**Aim of the task:** Write the next part of the forum thread below about selecting distinct Elasticsearch documents by author, starting right after its final sentence.

[SOLVED] select distinct from elasticsearch

select distinct from elasticsearch

I have a collection of documents which belongs to few authors:

[
  { id: 1, author_id: 'mark', content: [...] },
  { id: 2, author_id: 'pierre', content: [...] },
  { id: 3, author_id: 'pierre', content: [...] },
  { id: 4, author_id: 'mark', content: [...] },
  { id: 5, author_id: 'william', content: [...] },
  ...
]

I'd like to retrieve and paginate a distinct selection of best matching document based upon the author's id:

[
  { id: 1, author_id: 'mark', content: [...], _score: 100 },
  { id: 3, author_id: 'pierre', content: [...], _score: 90 },
  { id: 5, author_id: 'william', content: [...], _score: 80 },
  ...
]

Here's what I'm currently doing (pseudo-code):

unique_docs = res.results.to_a.uniq{ |doc| doc.author_id }

Problem is right on pagination: How to select 20 "distinct" documents?

Some people are pointing term facets, but I'm not actually doing a tag cloud:

Thanks,
Adit

Solution

As at present ElasticSearch does not provide a group_by equivalent, here's my attempt to do it manually.

**Supplied entries:**
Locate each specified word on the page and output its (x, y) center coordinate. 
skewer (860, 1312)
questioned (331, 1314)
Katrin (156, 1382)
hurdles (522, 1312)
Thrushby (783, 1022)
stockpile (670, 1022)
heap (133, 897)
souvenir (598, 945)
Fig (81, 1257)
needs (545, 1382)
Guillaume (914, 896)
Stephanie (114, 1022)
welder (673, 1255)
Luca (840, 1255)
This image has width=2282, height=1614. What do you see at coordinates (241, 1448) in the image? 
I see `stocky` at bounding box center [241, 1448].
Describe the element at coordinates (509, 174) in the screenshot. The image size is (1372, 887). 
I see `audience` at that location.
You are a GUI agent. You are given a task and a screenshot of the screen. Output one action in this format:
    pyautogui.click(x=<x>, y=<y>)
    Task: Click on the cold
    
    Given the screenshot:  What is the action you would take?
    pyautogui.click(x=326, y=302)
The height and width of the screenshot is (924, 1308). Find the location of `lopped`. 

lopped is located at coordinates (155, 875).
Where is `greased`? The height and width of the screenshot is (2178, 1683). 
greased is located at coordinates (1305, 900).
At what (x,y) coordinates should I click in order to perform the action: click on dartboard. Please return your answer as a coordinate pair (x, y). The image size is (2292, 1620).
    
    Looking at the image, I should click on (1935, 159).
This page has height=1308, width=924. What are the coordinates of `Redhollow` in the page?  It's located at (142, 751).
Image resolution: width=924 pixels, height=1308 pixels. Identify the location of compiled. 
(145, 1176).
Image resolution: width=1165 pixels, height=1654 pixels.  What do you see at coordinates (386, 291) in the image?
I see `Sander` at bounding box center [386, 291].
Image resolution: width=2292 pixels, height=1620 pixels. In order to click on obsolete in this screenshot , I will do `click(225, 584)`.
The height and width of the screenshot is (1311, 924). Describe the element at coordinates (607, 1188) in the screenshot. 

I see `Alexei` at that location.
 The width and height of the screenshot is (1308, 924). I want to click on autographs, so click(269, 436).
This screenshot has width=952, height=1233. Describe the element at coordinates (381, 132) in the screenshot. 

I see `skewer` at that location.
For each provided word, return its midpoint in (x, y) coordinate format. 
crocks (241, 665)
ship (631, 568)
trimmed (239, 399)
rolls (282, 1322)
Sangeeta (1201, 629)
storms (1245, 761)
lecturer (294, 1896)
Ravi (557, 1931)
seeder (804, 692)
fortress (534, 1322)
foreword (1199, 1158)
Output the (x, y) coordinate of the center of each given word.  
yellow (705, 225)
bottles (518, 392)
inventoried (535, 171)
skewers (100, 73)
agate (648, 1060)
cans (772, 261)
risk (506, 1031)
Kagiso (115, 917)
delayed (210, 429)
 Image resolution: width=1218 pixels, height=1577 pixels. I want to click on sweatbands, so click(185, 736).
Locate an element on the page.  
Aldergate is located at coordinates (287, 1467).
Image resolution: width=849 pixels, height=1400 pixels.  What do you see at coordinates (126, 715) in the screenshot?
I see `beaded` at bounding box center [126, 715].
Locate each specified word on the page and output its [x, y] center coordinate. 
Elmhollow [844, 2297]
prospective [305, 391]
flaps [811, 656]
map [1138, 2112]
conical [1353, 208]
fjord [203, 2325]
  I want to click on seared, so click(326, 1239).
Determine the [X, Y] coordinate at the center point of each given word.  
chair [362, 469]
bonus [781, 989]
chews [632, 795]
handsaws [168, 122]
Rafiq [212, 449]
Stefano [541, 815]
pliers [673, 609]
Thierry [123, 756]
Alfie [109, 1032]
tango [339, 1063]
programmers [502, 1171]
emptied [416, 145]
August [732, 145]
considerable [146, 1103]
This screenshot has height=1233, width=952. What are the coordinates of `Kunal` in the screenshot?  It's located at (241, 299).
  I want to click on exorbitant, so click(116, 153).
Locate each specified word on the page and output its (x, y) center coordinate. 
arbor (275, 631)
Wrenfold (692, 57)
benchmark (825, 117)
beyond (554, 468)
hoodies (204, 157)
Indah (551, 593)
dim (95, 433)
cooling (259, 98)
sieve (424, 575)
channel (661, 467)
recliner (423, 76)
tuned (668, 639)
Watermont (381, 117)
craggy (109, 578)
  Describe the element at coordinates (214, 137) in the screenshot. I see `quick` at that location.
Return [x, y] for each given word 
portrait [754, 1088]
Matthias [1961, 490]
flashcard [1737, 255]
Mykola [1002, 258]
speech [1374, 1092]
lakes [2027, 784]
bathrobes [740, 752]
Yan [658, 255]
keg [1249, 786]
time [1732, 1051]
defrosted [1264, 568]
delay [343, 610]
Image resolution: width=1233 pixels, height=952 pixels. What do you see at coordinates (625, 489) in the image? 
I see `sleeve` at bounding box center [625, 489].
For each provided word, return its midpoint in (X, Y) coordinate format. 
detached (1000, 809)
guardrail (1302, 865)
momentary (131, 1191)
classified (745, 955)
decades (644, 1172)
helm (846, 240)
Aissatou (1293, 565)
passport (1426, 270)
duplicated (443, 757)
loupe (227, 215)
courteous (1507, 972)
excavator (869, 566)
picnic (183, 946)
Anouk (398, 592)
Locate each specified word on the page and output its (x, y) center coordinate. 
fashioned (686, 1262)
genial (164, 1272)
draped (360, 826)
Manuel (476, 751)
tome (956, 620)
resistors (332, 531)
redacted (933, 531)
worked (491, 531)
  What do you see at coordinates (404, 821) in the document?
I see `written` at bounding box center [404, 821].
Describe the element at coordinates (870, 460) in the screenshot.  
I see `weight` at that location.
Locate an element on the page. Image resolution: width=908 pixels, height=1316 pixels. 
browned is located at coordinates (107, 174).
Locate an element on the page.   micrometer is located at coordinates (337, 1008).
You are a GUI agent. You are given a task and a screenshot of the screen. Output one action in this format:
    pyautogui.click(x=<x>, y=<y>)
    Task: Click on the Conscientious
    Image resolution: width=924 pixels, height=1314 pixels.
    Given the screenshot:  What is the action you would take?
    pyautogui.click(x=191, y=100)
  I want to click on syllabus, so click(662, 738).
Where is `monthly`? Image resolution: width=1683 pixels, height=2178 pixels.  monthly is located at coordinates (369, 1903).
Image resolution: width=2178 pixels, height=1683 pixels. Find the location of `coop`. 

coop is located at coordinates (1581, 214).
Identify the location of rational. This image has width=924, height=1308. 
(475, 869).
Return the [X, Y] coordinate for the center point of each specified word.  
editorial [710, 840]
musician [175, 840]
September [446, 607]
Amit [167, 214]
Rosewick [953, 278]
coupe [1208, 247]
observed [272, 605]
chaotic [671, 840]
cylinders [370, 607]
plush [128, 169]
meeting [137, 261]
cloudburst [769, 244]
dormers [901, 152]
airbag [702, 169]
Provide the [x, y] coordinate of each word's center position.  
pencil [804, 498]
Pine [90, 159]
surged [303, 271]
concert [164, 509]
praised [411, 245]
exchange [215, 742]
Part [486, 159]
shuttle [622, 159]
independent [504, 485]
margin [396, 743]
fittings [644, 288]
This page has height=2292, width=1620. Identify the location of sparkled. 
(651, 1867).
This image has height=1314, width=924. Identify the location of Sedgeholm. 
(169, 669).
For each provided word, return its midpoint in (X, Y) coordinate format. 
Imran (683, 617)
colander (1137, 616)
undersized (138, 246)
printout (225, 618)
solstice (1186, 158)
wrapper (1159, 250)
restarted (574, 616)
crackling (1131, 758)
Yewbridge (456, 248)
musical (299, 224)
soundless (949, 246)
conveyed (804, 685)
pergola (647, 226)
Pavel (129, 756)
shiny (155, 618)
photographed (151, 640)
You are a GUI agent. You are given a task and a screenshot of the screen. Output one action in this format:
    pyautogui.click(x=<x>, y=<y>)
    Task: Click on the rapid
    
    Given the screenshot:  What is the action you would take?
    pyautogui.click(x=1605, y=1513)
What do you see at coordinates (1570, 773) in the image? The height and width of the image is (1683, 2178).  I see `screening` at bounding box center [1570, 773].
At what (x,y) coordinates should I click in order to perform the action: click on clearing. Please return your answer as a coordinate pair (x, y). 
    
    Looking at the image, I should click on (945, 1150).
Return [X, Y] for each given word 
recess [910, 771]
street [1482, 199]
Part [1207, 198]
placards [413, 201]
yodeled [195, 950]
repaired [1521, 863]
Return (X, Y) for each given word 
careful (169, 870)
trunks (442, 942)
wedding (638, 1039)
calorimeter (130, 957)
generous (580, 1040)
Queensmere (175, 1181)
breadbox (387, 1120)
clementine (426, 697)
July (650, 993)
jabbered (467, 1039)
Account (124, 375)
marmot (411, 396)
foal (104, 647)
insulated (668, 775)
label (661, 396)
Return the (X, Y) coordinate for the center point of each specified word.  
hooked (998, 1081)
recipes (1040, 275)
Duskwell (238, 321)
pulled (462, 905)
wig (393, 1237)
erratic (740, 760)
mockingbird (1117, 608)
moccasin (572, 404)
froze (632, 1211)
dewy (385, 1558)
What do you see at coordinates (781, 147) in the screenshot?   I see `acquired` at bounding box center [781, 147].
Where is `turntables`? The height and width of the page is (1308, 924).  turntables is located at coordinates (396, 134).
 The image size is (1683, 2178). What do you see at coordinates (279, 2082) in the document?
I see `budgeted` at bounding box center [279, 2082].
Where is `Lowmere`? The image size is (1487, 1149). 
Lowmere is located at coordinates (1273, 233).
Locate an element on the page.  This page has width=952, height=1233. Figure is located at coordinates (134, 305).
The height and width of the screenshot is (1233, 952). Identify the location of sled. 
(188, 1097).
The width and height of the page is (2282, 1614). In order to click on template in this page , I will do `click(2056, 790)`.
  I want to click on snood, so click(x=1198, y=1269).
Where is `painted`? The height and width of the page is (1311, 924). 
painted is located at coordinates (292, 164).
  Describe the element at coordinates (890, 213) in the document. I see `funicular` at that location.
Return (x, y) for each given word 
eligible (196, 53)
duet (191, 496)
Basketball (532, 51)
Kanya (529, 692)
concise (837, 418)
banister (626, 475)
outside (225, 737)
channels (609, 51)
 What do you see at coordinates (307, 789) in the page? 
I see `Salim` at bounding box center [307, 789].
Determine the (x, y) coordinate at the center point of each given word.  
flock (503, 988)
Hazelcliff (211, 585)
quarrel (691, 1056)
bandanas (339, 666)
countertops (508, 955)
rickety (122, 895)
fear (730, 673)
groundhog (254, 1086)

**Output for this task:**
While the ES community is working for a direct solution to this problem (probably a plugin) here's a basic attempt which works for my needs.

Assumptions.

I'm looking for relevant content
I've assumed that first 300 docs are relevant, so I consider restricting my research to this selection, regardless many or some of these are from the same few authors.
for my needs I didn't "really" needed full pagination, it was enough a "show more" button updated through ajax.

Drawbacks

results are not precise
as we take 300 docs per time we don't know how many unique docs will come out (possibly could be 300 docs from the same author!). You should understand if it fits your average number of docs per author and probably consider a limit.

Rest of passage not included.